Today I’m miserably allergic and having guests over for dinner, so it’s not likely to be the most productive day. Not to mention that most of my brain seems to be endlessly trapped in a loop of what to do about my kitchen. What to do, what to do… ugh. I’m sick of it and it hasn’t even gotten ripped apart yet. But maybe it’ll be like the floors and I’ll really love it when it’s finished.
Goal for today: to do something productive. To write some words. To get back into Cam’s story.
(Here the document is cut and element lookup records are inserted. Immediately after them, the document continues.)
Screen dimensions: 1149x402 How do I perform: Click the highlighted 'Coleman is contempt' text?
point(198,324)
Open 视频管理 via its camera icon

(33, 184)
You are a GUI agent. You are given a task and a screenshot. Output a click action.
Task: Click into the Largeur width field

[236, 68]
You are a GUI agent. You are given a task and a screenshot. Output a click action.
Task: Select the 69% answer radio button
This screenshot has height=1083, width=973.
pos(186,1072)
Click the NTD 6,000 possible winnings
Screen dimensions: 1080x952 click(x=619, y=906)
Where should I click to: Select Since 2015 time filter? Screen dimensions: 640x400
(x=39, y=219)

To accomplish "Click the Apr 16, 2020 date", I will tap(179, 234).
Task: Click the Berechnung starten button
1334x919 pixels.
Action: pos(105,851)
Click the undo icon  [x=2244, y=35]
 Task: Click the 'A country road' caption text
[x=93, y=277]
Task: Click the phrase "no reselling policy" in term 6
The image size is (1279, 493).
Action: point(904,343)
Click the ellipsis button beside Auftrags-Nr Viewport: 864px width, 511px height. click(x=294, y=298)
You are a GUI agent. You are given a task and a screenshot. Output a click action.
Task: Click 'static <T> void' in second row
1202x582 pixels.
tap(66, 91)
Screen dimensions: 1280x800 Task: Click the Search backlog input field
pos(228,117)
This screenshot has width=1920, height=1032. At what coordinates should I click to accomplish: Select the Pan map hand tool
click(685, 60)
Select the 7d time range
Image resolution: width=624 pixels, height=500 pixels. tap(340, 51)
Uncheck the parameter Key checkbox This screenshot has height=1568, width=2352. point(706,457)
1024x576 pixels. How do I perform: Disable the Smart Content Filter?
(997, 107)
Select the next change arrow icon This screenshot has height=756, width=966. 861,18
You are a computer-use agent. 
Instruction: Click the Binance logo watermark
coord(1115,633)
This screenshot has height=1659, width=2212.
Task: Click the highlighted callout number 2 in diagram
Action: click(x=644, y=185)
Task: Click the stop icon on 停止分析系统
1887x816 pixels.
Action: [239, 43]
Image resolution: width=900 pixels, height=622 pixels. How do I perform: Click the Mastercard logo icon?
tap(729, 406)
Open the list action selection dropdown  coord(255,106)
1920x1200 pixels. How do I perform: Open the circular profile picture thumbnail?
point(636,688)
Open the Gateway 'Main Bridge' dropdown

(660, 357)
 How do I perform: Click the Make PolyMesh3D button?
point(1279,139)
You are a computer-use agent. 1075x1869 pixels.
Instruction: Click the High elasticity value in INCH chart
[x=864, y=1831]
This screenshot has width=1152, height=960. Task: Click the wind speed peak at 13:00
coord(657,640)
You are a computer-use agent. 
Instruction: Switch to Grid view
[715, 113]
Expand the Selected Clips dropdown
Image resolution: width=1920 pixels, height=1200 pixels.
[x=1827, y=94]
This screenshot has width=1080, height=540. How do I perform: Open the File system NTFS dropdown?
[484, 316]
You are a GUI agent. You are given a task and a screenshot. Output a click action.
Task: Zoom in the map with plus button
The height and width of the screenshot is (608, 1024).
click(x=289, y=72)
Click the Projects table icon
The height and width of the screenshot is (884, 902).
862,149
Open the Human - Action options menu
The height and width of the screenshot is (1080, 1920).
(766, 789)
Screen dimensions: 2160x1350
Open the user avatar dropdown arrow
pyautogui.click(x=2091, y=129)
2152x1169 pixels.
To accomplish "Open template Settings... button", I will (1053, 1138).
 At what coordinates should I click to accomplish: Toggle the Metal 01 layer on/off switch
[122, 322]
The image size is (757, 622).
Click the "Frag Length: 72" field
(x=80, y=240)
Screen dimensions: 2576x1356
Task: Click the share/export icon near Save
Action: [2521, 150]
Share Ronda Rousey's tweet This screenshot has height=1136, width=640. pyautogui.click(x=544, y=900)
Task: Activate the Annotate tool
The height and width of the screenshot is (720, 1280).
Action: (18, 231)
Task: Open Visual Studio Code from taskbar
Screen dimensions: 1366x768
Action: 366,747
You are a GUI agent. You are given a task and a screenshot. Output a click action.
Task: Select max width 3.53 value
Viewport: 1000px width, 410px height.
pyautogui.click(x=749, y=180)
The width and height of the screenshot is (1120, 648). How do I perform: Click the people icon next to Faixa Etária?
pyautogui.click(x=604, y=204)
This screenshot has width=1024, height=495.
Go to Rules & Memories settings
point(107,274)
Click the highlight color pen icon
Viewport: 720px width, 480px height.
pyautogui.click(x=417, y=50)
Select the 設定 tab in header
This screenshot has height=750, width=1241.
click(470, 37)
It’s a fun story, and if I weren’t feeling so miserable, I’d be a lot happier about being able to play in it, but the tissues are piling up and I’m starting to think chicken soup might be the menu for the evening.
Last night I had a revelation, though — sitting in front of a fire in a friend’s backyard and watching the flames, which is really the best possible way to have a revelation — that perfect is boring. Not only is my perfectionism getting in my way and slowing me down, it also doesn’t make for better writing. I’m not talking about avoiding typos, of course, but about being too obsessed with things like repetitions, grammatical accuracy, and following rules.
For example, one of those “rules” for good writing is to find the verb that avoids the preposition, so instead of “put up with” you should use “tolerate” and instead of “figure out” you should use “deduce.” Straightforward, right? And actually excellent advice for people writing non-fiction. But in fiction, the prepositional phrases feel natural. They flow. Searching for the “better” verbs slows me down, but also doesn’t always improve the language. It can turn the text into thesaurus-verbiage instead of a smooth, unnoticeable voice. Even more important, it doesn’t make the story better. The plot, the characters, the setting — none of them become more alive because I’ve avoided using a preposition.
I won’t jettison that rule entirely. Good verbs–ones like jettison–are great when you can find them. But I’m going to try to relax when it comes to rewording prepositional phrases and try to give myself permission to be less perfect — not with the idea that I’ll fix it later, but with the realization that perfect isn’t the most important quality of a story.
500 words written this morning and not one of them on my book. Oh, I am bad, bad, bad at NaNoWriMo!
Judy, Judy, Judy said:
I am also bad at NANOWRIMO but I don’t care. I’m writing a little which is better than before. Of course, the writing is interspersed with questioning – why do I want to write – why don’t I just read?
I ask myself that same question sometimes! But I love writing when it’s going well, so I persist when it’s not.